Sen. Sessions supports effort to avoid defense cuts
The top Republican on the Senate Budget Committee said Tuesday that Congress should re-examine the $500 billion in Defense Department cuts that have been triggered now that the congressional supercommittee has failed to come up with a recommendation on how to trim the deficit.
"I believe it will go too far in cutting the Defense Department," Sen. Jeff Sessions (R-Ala.) said on CNN. "We need to re-look at this sequester, make sure that the cuts are across the board far more, and not so heavily directed toward the Defense Department."
Sessions joins Sens. John McCain (R-Ariz.) and Lindsey Graham (R-S.C.) in opposing the sequestration of defense funding.

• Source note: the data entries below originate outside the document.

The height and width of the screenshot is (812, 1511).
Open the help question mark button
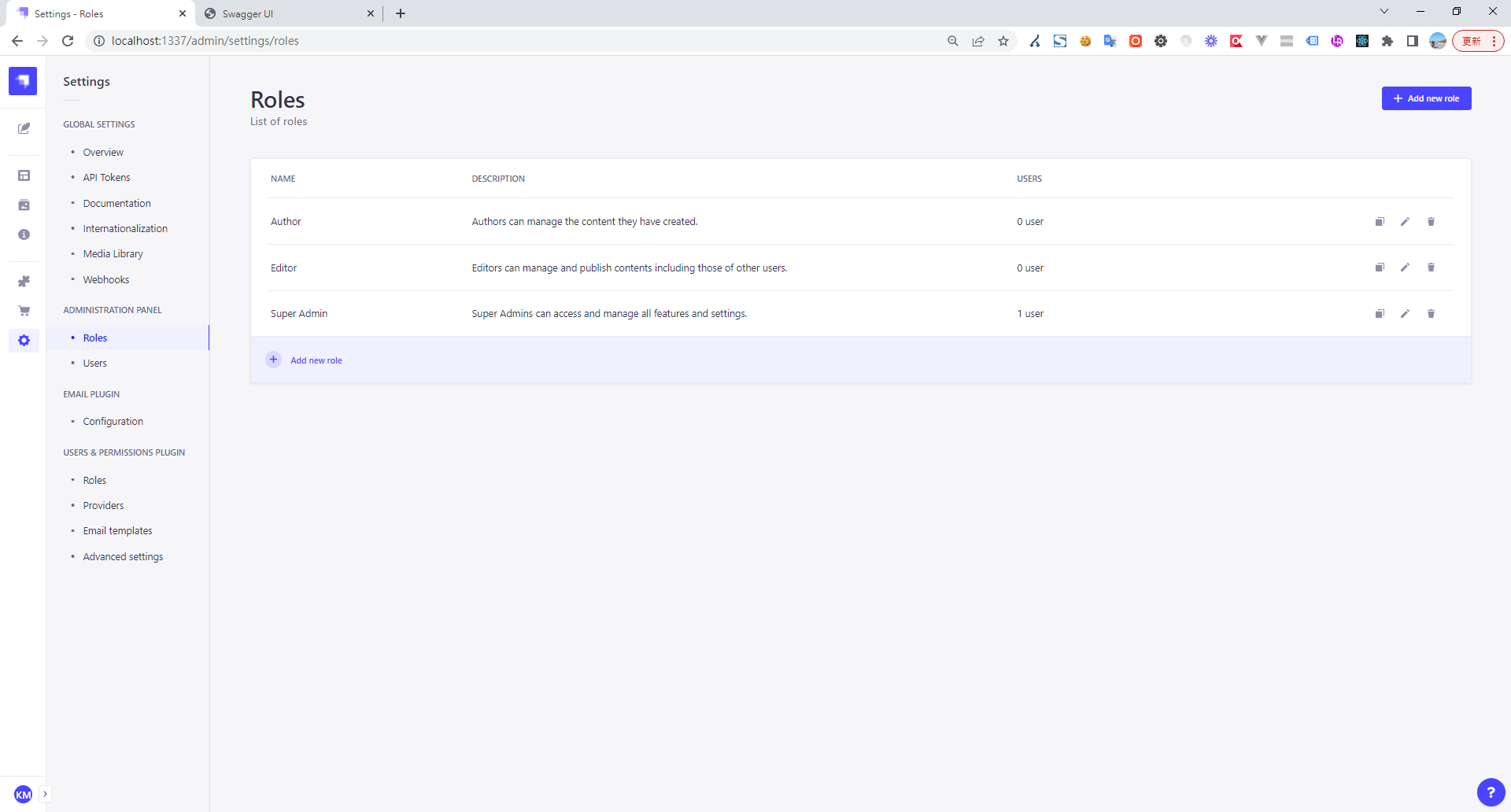(x=1491, y=792)
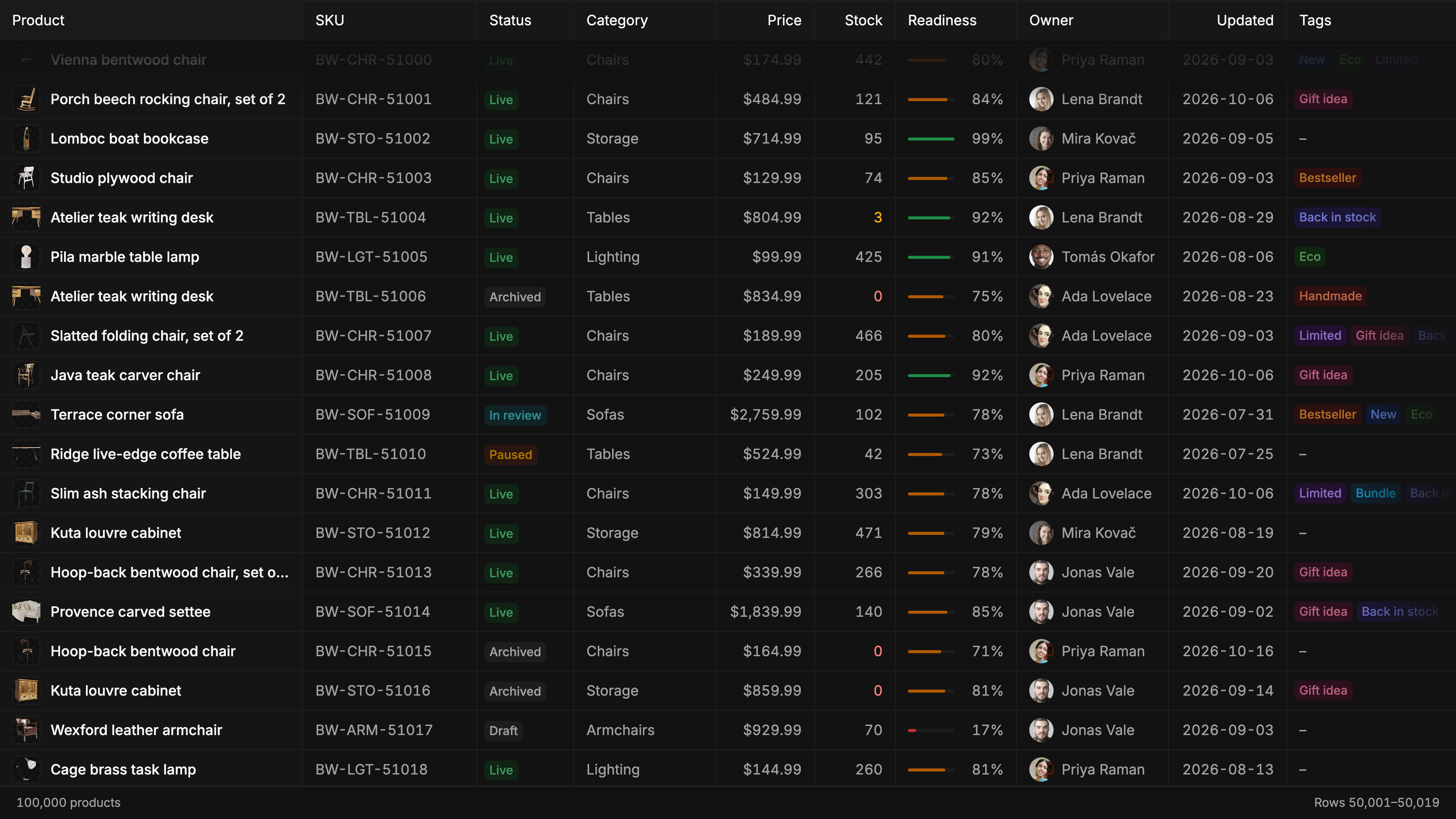
Task: Open the Provence carved settee thumbnail
Action: (x=26, y=612)
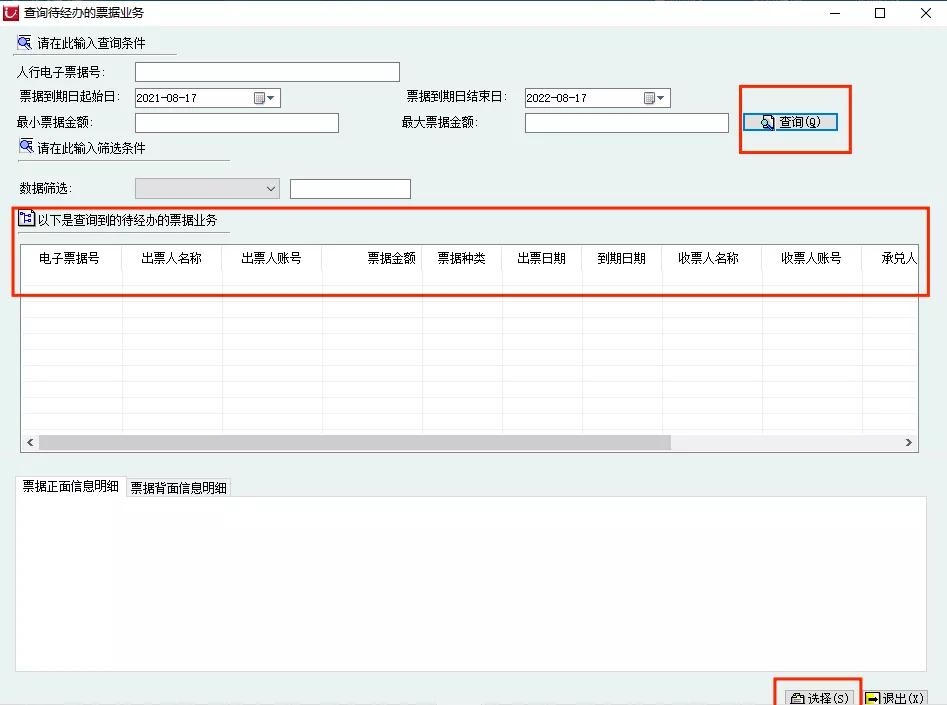The width and height of the screenshot is (947, 705).
Task: Open the calendar icon on 票据到期日起始日 field
Action: click(258, 98)
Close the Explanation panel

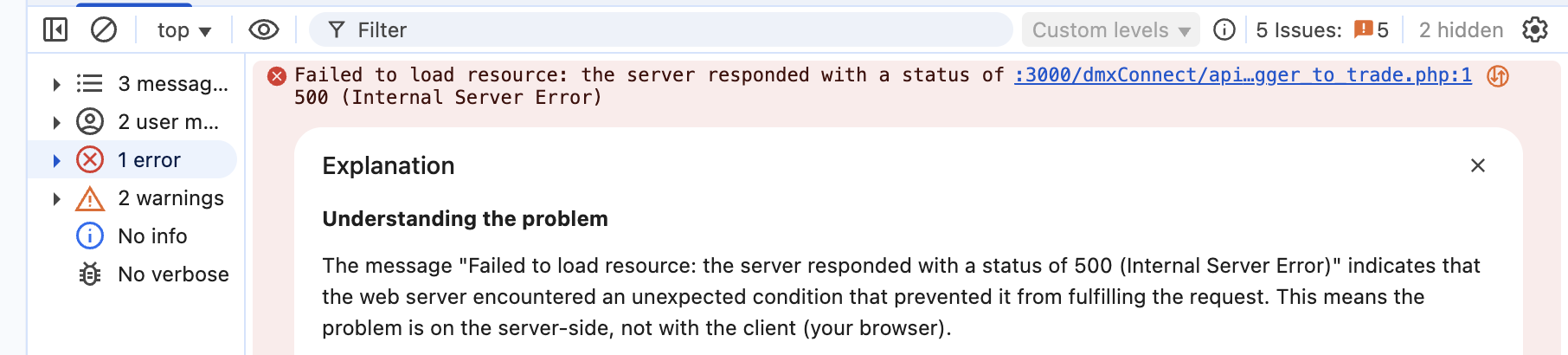point(1478,165)
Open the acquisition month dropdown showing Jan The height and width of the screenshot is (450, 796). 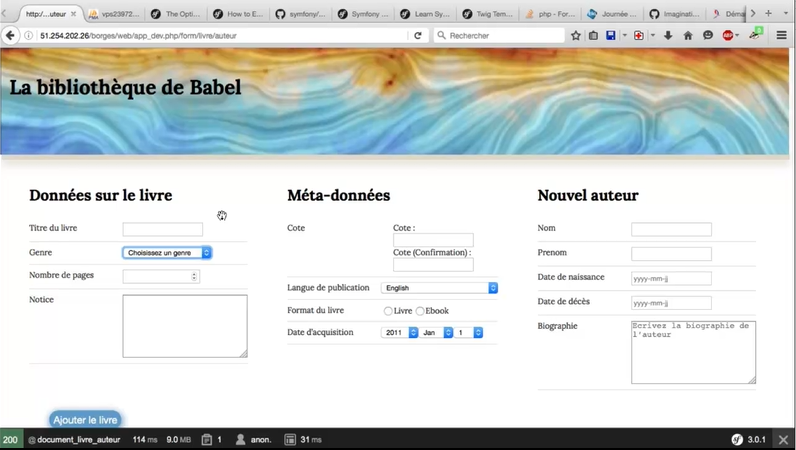click(x=437, y=332)
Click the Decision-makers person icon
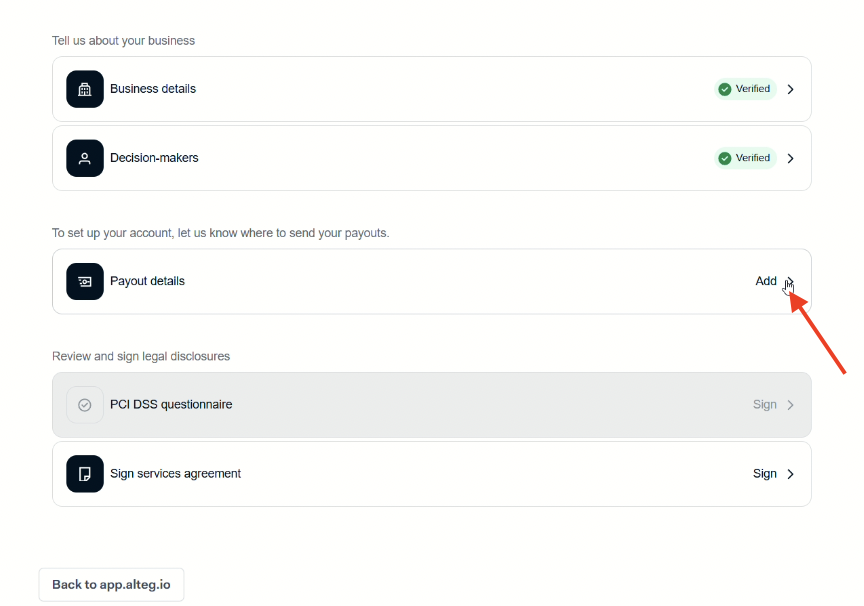The height and width of the screenshot is (606, 864). click(85, 158)
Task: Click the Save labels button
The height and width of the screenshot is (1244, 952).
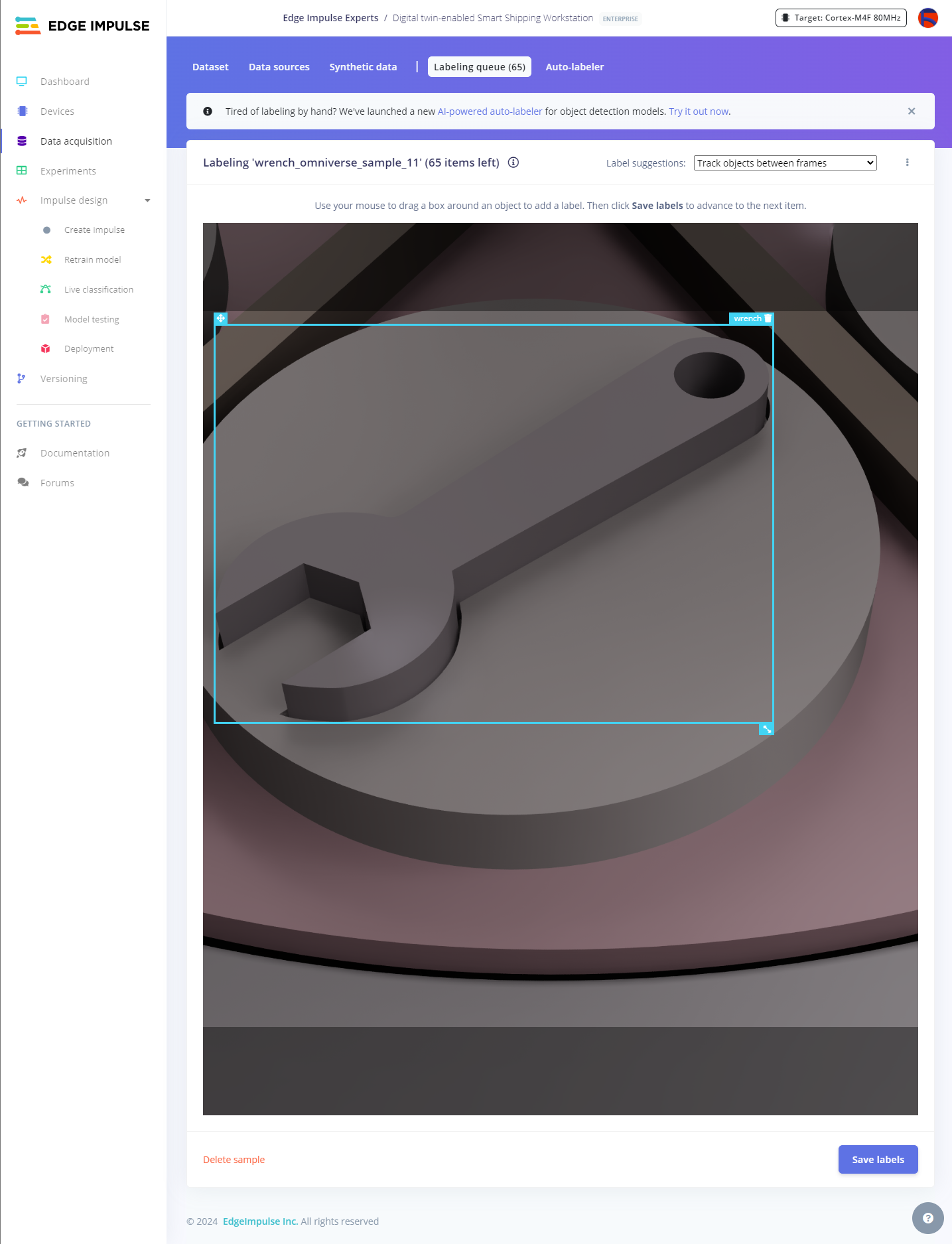Action: click(877, 1159)
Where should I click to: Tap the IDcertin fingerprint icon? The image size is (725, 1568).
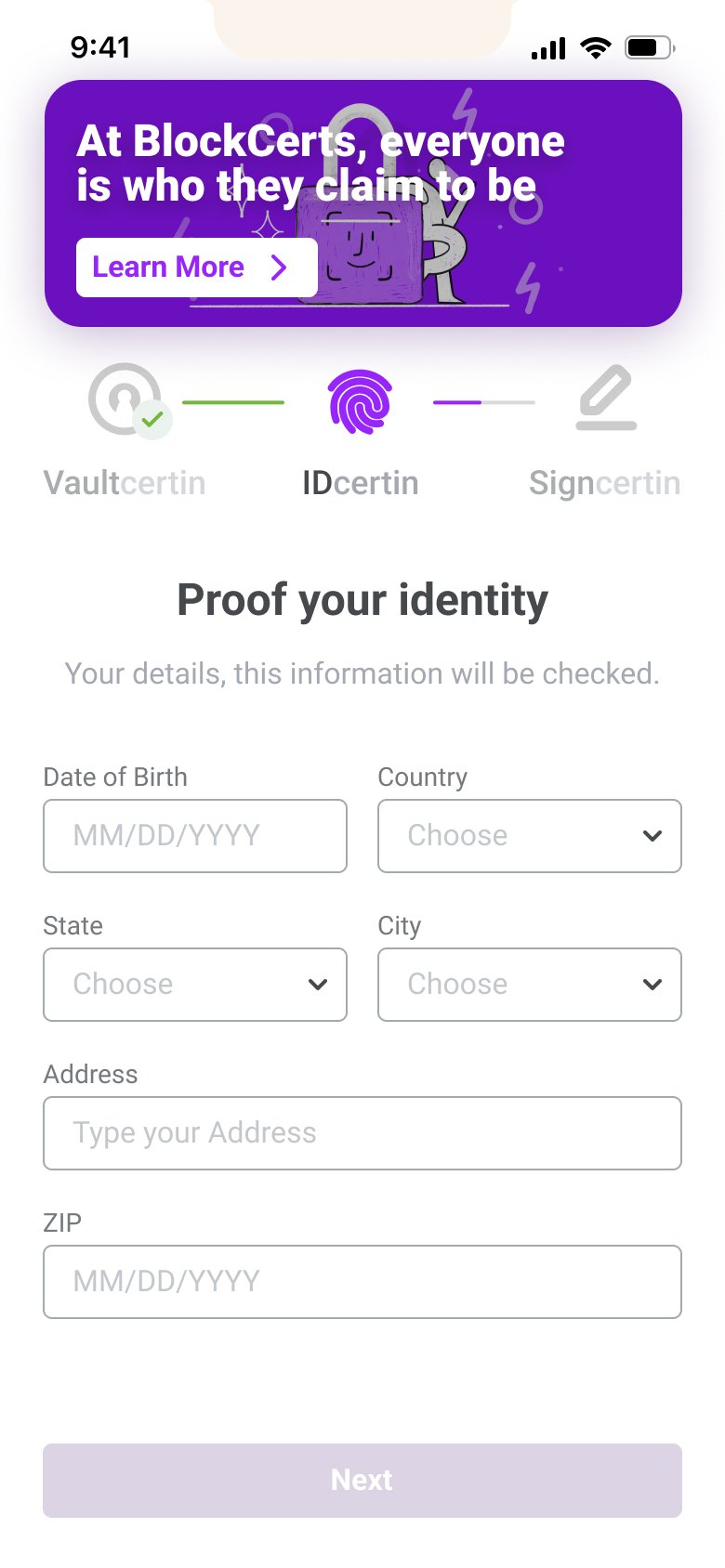pos(361,401)
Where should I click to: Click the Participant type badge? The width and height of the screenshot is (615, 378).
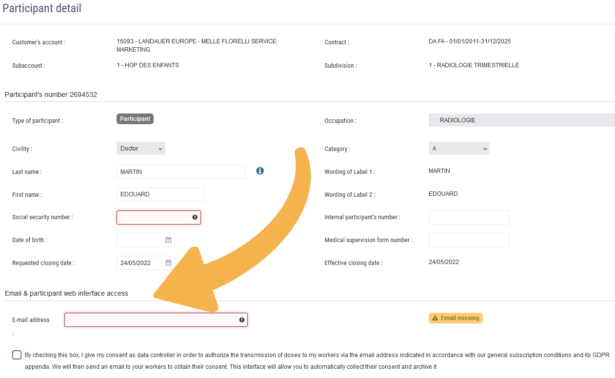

On Monday, those two senators released a statement that said the cuts "cannot be allowed to occur."
McCain in particular has argued that the required cuts would come on top of the $350 billion in cuts that Defense already faces, and nearly $200 billion in other reductions that former Defense Secretary Robert Gates imposed.
Sessions said that the Defense Department makes up about one-sixth of the federal government, and therefore should not have to shoulder half of the $1.2 trillion sequester. McCain and Graham said they are looking for ways around these cuts, and House Armed Services Committee Chairman Buck McKeon (R-Calif.) said he is preparing a bill for that purpose.